● EXERCISE
Among the lines below, copy exactly those from the one with "is (416, 498)." through the one with "Task: Click the gear icon for SYSファン 5", counting both ends.

● MATERIAL FOR THIS TASK
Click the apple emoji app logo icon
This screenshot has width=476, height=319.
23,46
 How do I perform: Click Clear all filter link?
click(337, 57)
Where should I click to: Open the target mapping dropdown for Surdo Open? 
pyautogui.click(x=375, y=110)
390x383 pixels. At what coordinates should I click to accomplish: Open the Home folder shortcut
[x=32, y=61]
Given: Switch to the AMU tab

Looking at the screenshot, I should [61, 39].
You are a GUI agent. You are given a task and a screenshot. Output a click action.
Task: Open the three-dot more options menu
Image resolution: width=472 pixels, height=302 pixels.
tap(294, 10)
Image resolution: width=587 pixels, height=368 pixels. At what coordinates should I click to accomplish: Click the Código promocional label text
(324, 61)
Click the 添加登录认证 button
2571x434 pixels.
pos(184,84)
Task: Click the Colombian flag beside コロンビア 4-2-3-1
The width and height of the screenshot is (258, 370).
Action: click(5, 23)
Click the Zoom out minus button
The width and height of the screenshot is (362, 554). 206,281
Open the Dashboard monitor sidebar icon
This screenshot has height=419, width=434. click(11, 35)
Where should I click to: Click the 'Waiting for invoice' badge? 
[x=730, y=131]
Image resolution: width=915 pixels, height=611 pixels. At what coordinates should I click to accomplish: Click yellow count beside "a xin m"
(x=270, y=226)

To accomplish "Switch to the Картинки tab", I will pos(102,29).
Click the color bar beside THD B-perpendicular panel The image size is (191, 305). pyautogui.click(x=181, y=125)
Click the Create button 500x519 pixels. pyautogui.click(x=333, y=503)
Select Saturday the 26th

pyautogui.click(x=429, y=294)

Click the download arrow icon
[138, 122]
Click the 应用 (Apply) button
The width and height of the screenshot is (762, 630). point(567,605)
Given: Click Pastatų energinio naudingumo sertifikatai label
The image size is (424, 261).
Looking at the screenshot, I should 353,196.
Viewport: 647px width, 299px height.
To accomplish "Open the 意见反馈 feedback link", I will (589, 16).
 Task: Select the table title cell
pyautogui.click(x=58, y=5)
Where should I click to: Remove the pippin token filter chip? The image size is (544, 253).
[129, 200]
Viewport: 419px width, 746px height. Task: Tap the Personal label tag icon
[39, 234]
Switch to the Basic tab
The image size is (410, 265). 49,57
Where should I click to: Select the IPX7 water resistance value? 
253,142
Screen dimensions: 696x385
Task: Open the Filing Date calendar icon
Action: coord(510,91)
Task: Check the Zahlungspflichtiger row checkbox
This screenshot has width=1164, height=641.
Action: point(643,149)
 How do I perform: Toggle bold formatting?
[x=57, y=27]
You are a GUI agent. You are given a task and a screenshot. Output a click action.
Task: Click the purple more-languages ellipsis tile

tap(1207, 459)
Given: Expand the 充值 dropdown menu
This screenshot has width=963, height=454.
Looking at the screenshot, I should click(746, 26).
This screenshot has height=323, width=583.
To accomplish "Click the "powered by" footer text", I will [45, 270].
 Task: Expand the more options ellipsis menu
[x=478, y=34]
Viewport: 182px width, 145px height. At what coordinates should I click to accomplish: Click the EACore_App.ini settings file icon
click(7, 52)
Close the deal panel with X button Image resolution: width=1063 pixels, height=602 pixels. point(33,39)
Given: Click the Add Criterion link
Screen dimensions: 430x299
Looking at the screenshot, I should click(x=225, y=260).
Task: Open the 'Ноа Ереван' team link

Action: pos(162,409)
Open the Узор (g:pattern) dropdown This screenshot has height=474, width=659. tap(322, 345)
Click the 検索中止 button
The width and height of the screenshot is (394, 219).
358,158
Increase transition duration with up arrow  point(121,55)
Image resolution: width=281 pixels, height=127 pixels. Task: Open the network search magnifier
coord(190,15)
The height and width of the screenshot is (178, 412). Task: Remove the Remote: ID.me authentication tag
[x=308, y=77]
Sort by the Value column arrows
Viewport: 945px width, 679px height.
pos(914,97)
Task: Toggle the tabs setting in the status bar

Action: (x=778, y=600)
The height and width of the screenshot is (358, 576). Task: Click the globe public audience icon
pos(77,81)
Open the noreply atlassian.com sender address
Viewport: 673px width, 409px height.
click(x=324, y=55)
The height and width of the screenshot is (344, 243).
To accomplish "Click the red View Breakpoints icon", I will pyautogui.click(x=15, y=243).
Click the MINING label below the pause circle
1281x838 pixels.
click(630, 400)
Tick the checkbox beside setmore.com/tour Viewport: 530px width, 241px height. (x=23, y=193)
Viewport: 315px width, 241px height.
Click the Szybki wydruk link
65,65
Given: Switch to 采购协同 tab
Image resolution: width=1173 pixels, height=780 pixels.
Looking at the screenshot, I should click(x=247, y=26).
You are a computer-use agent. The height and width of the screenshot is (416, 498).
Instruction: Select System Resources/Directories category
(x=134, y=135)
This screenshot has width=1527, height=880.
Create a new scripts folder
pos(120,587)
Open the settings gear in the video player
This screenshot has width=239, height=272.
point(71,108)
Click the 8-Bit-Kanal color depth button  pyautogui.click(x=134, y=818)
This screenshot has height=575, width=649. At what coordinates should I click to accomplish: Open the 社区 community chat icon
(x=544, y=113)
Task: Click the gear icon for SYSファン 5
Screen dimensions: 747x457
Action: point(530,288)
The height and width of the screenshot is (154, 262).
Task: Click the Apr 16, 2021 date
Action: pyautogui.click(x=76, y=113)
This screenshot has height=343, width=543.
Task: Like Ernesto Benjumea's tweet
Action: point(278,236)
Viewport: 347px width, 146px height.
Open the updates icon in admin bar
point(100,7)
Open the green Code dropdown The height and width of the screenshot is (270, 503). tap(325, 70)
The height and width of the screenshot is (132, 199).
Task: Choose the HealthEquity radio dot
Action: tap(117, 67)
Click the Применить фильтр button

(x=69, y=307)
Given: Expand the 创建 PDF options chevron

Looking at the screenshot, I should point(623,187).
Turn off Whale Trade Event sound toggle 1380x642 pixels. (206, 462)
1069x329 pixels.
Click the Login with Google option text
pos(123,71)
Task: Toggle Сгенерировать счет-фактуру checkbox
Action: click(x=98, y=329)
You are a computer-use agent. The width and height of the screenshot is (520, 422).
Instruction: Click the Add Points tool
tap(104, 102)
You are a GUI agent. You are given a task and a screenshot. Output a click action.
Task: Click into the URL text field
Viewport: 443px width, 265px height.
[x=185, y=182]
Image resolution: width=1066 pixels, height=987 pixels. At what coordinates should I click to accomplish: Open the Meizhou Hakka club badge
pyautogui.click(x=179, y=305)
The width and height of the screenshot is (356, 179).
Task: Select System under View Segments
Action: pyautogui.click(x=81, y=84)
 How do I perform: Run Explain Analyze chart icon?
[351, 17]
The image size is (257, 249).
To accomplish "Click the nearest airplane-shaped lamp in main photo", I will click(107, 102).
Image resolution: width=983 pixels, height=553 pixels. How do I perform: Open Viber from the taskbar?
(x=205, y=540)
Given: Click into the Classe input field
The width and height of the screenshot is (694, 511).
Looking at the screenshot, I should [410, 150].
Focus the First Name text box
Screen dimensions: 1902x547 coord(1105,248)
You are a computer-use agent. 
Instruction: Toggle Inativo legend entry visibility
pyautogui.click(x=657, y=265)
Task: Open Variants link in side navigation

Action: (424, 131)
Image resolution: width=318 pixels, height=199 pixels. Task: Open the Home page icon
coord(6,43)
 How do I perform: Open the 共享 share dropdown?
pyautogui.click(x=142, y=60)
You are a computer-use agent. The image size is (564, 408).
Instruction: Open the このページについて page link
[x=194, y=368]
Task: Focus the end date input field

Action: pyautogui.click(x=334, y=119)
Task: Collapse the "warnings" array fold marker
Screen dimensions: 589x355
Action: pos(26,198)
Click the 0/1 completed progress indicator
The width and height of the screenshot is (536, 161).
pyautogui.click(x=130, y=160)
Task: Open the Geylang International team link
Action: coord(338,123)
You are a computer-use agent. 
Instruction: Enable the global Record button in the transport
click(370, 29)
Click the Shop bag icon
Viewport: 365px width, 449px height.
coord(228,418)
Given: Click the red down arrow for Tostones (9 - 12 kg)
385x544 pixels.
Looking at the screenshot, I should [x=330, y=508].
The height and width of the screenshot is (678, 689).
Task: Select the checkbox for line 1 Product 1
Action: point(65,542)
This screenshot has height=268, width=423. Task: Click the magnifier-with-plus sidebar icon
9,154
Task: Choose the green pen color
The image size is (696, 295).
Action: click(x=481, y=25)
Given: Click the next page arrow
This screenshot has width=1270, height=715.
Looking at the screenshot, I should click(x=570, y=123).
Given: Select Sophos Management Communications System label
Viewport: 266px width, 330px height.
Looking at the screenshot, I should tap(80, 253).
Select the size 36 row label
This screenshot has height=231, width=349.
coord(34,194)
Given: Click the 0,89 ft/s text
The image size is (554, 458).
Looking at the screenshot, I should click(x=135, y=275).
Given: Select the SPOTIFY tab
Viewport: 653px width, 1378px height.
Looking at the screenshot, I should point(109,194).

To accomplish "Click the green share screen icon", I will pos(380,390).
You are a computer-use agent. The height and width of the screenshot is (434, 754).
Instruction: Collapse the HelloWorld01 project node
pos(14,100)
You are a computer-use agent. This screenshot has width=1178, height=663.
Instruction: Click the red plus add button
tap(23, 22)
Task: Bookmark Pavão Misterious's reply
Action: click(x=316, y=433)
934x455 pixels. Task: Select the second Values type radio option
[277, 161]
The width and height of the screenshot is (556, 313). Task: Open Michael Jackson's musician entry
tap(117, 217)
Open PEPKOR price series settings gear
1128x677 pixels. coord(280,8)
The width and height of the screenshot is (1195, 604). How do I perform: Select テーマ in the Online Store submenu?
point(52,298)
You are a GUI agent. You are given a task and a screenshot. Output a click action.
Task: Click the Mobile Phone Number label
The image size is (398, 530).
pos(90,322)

● WRITTEN SOLUTION
You are a computer-use agent. The height and width of the screenshot is (416, 498).
Instruction: Select System Resources/Directories category
(x=134, y=135)
This screenshot has width=1527, height=880.
Create a new scripts folder
pos(120,587)
Open the settings gear in the video player
This screenshot has width=239, height=272.
point(71,108)
Click the 8-Bit-Kanal color depth button  pyautogui.click(x=134, y=818)
This screenshot has height=575, width=649. At what coordinates should I click to accomplish: Open the 社区 community chat icon
(x=544, y=113)
Task: Click the gear icon for SYSファン 5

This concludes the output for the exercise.